How is a low-grade glioma in a child diagnosed?

Diagnosis begins with an MRI of the brain, usually with and without contrast dye. Low-grade gliomas have characteristic features on MRI that help neuroradiologists and neurosurgeons assess the likely tumour type, its size, and its location. For pilocytic astrocytoma in the cerebellum or cerebral hemispheres, the MRI appearance is often distinctive enough to guide surgical planning directly. In some locations — particularly the optic pathways in children known to have NF1 — a biopsy may not be needed and the diagnosis may be made on imaging and clinical history alone. Where tissue can be safely obtained, molecular testing is now standard to confirm the tumour subtype and check for specific genetic alterations (such as the BRAF fusion that is very common in pilocytic astrocytoma). The full picture — MRI, pathology, and molecular results — is reviewed at the CION paediatric tumor board before a treatment recommendation is made.

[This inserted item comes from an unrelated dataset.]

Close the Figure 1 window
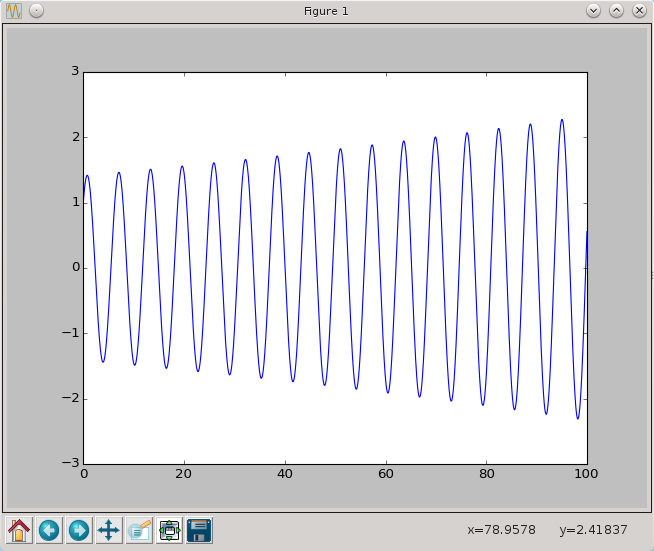 tap(638, 11)
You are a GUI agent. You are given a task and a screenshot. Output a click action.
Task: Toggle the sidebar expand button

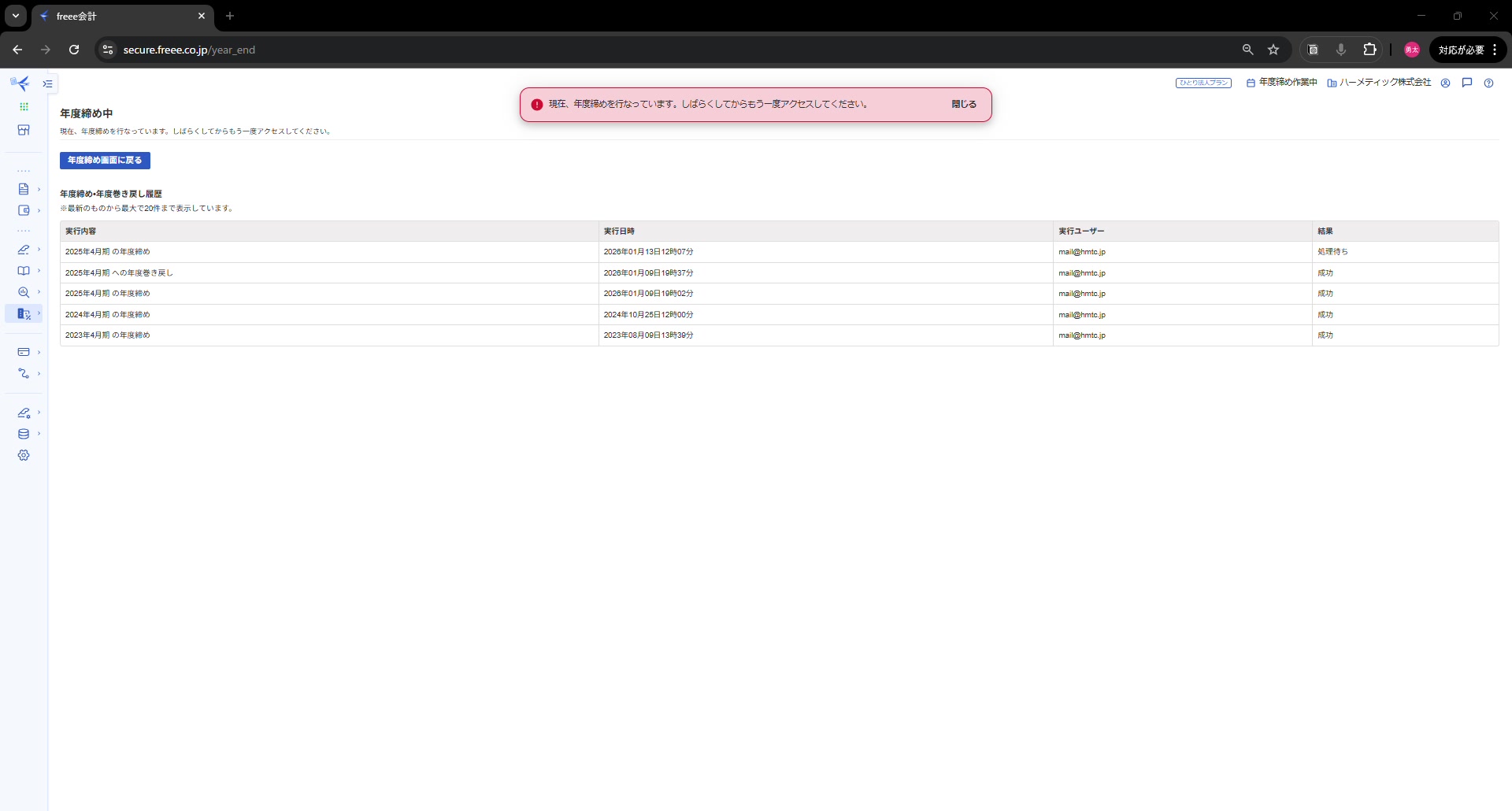[48, 83]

Can a low-grade glioma in a child be cured?

For many children with low-grade glioma — particularly those with a pilocytic astrocytoma (WHO Grade 1) that can be completely removed with surgery — long-term disease control is achievable. Complete surgical removal is often the goal for accessible tumours, such as cerebellar pilocytic astrocytoma, and many children who achieve a complete resection do not experience a recurrence. However, “cured” is a word used carefully in oncology: long-term follow-up with MRI scans is needed for all children with low-grade glioma, because even after complete removal there is a possibility of recurrence, and Grade 2 tumours that cannot be fully removed may require ongoing monitoring or treatment over many years. For tumours in difficult locations such as the optic pathway, hypothalamus, or brainstem, complete removal may not be possible; in these cases, the goal is to control the tumour and preserve function. We will be honest with you about what is realistic for your child’s specific situation.

What are the treatment options for low-grade glioma in children?

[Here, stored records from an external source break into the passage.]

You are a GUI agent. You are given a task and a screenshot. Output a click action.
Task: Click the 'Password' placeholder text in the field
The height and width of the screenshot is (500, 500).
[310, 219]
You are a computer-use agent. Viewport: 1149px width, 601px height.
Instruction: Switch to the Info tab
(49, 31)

Treatment depends on the tumour type, its location, how much can be safely removed, and the child's age. Surgery is the primary treatment for most accessible low-grade gliomas — the aim is to remove as much of the tumour as safely possible without damaging critical brain functions. For completely removed pilocytic astrocytoma, no further treatment may be needed, and the child is followed with regular MRI scans. When surgery cannot remove all of the tumour, or when the tumour grows back, additional treatments including chemotherapy and radiation therapy may be recommended. Radiation therapy is generally avoided in very young children with low-grade glioma where possible, because of the potential effects on the developing brain; chemotherapy may be used first in these cases to control growth. For tumours with specific molecular features — such as certain BRAF alterations — targeted approaches are an area of active clinical research. At CION, the treatment plan for every child is decided by the full multidisciplinary tumor board, not a single doctor.

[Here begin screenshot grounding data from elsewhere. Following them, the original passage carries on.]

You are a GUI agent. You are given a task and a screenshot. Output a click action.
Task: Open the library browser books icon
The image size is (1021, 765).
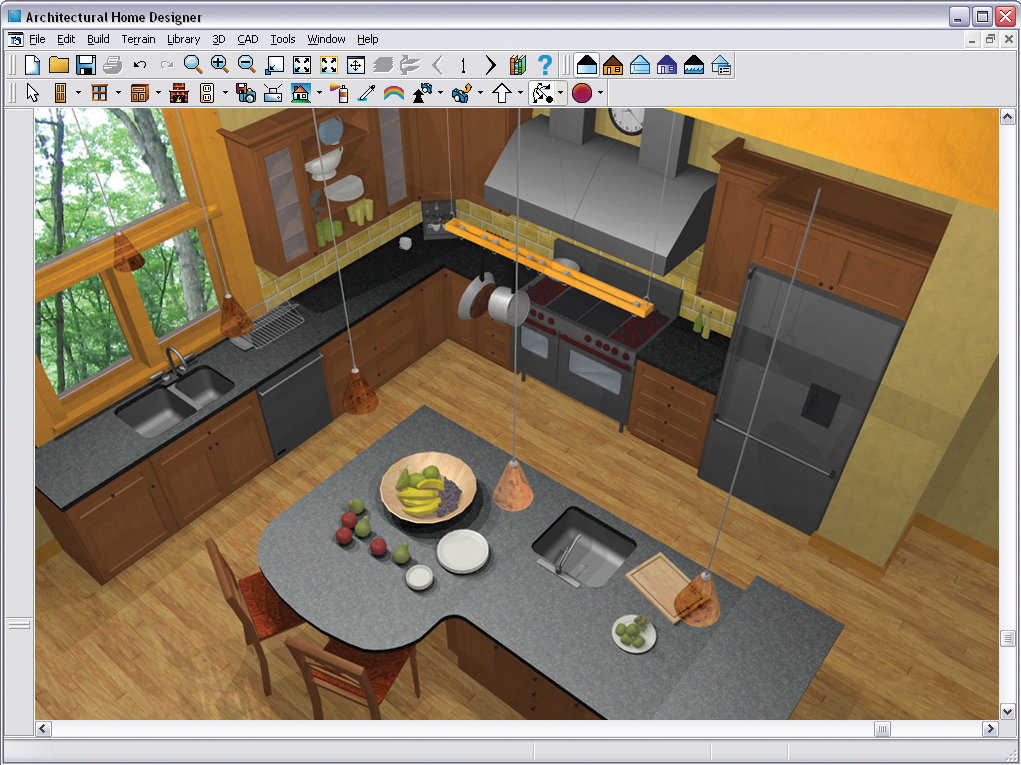pyautogui.click(x=517, y=65)
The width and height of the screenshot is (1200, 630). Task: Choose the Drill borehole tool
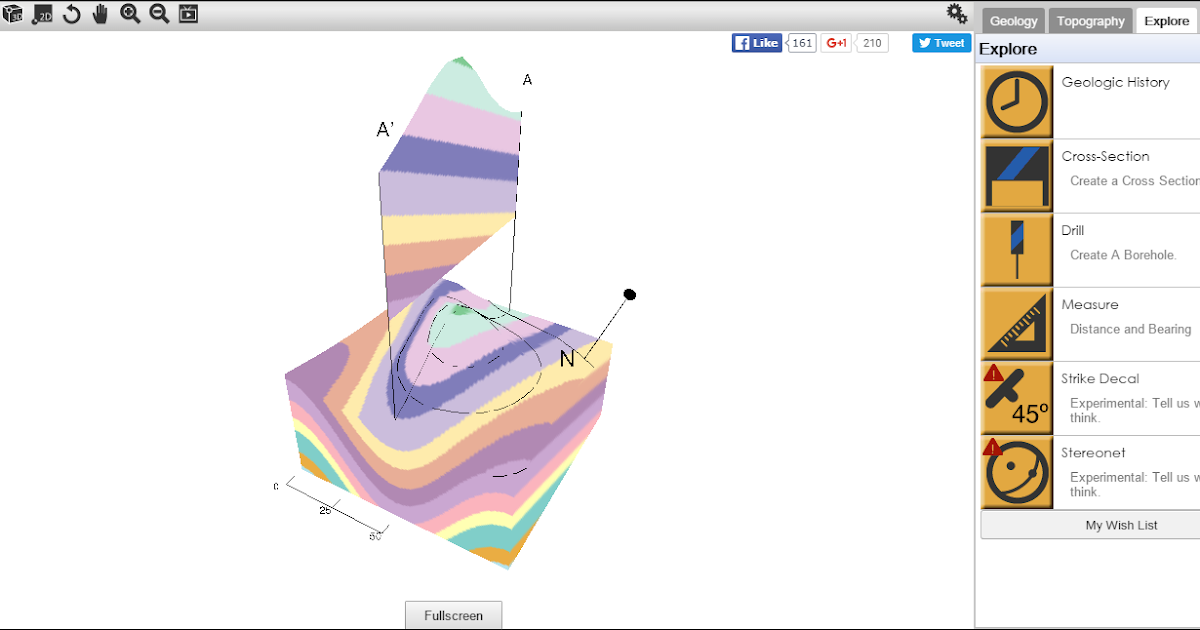[x=1016, y=249]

*1-year survival rates cited elsewhere on this site are for adult cancer types treated at CION. Paediatric brain tumour outcomes depend on tumour type, grade, location, molecular features, and extent of surgical removal — your child's oncologist will discuss realistic expectations for your specific situation. Do not compare your child's situation to statistics without a specialist's guidance.
Source for epidemiology: ICMR National Cancer Registry Programme · WHO Classification of Tumours of the Central Nervous System 2021.